*Items on where targets appear*
::::::::

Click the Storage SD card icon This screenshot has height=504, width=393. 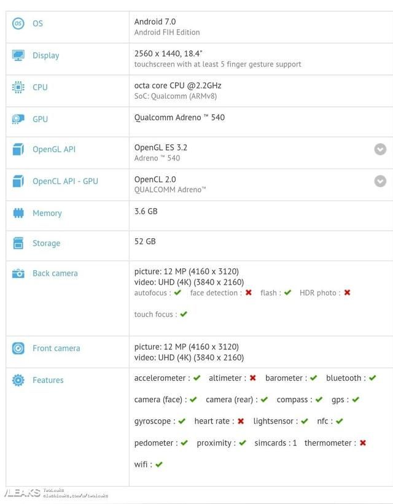18,243
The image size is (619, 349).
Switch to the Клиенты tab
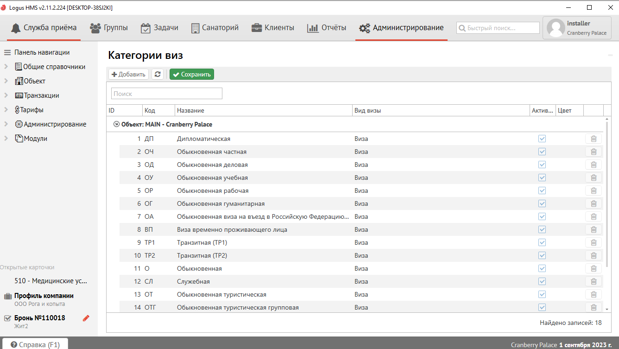(x=273, y=28)
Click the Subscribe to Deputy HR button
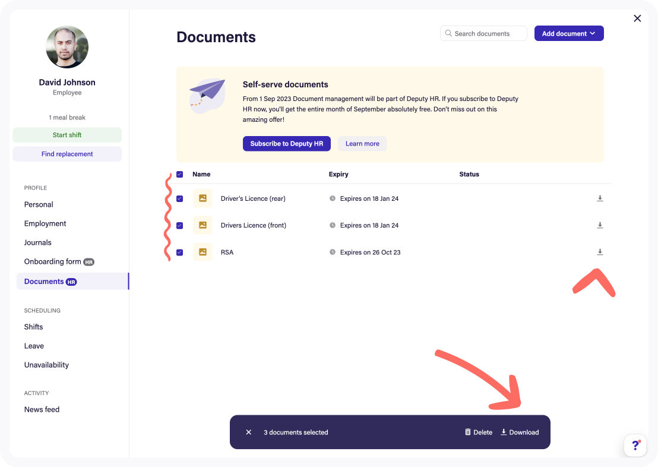 287,143
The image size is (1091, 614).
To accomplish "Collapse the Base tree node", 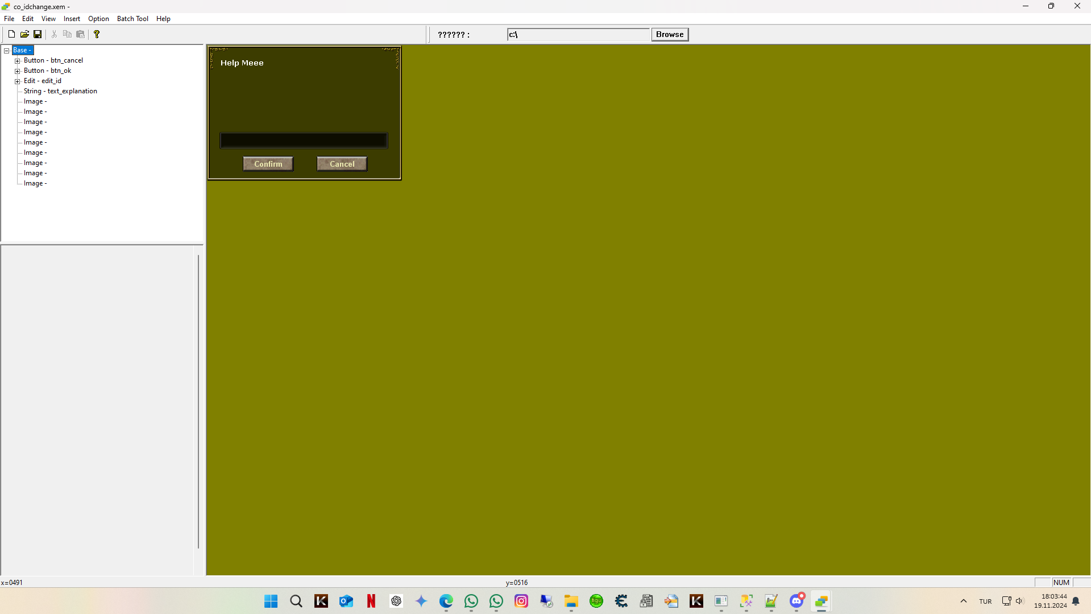I will (6, 50).
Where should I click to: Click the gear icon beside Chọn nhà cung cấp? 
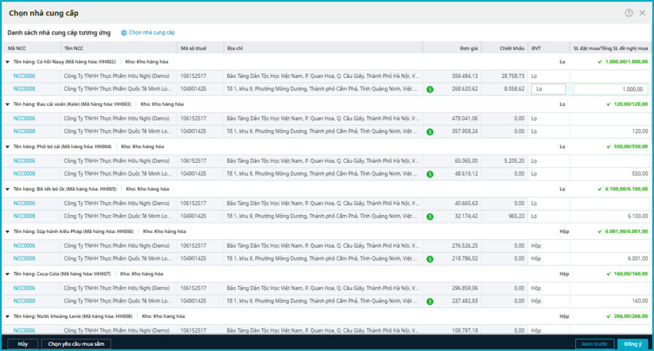tap(124, 33)
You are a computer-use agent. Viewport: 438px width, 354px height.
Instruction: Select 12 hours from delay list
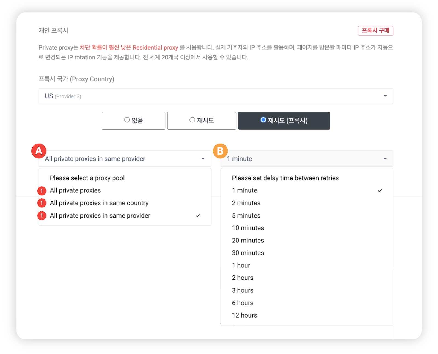[244, 315]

::::::::

*WRITTEN REQUEST*
In the part of the items that opens with the line containing "You are a computer-use" and closes at the end of the items, replace "12 hours" with "24 hours" and give those lines again with everything else unchanged. Leave the pictures out of your answer.

*EXERCISE SOLUTION*
You are a computer-use agent. Viewport: 438px width, 354px height.
Instruction: Select 24 hours from delay list
[244, 315]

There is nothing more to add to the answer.